Discovery and optimization of 2-((1H-indol-3-yl)thio)-N-benzyl-acetamides as novel SARS-CoV-2 RdRp inhibitors.

ABSTRACT

The emerging severe acute respiratory syndrome coronavirus 2 (SARS-CoV-2) is responsible for the global pandemic coronavirus disease (COVID-19), but no specific antiviral drug has been proven effective for controlling this pandemic to date. In this study, several 2-((indol-3-yl)thio)-N-benzyl-acetamides were identified as SARS-CoV-2 RNA-dependent RNA polymerase (RdRp) inhibitors.

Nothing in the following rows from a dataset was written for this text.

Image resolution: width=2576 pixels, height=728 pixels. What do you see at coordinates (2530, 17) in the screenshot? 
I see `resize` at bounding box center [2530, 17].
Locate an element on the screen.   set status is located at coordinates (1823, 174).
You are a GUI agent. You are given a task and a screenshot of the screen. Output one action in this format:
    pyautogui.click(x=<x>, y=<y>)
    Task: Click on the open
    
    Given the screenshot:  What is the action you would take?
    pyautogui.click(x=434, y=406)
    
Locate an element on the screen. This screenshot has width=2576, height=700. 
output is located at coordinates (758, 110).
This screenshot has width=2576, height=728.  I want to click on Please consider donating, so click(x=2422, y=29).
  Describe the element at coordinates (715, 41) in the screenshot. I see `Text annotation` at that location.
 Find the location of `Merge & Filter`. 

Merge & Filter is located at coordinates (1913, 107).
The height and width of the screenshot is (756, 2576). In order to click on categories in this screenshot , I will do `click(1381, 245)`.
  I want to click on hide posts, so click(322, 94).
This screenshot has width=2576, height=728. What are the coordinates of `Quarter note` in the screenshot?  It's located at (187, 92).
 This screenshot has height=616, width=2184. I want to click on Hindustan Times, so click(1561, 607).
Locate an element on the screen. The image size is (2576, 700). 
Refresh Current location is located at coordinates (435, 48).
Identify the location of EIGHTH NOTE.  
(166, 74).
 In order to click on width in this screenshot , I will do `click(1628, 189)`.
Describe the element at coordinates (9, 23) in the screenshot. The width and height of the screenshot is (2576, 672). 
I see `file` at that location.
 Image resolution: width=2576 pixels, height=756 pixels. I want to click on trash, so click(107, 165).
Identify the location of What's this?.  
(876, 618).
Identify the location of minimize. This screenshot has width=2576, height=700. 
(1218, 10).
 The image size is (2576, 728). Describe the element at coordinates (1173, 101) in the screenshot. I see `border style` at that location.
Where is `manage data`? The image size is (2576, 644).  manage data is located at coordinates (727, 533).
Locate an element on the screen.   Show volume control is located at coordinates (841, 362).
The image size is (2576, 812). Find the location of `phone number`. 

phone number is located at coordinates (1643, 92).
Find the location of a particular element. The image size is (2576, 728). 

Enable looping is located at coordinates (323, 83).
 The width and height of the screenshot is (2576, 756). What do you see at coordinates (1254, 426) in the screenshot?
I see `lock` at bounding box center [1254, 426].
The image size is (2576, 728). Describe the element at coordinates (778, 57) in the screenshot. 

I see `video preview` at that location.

After a two-round optimization, a new series of 2-((indol-3-yl)thio)-N-benzyl-acetamides was designed, synthesized, and evaluated for SARS-CoV-2 RdRp inhibitory effect. Compounds 6b2, 6b5, 6c9, 6d2, and 6d5 were identified as potent inhibitors with IC50 values of 3.35 ± 0.21 µM, 4.55 ± 0.2 µM, 1.65 ± 0.05 µM, 3.76 ± 0.79 µM, and 1.11 ± 0.05 µM, respectively; the IC50 of remdesivir (control) was measured as 1.19 ± 0.36 µM. All of the compounds inhibited RNA synthesis by SARS-CoV-2 RdRp. The most potent compound 6d5, which showed a stronger inhibitory activity against the human coronavirus HCoV-OC43 than remdesivir, is a promising candidate for further investigation.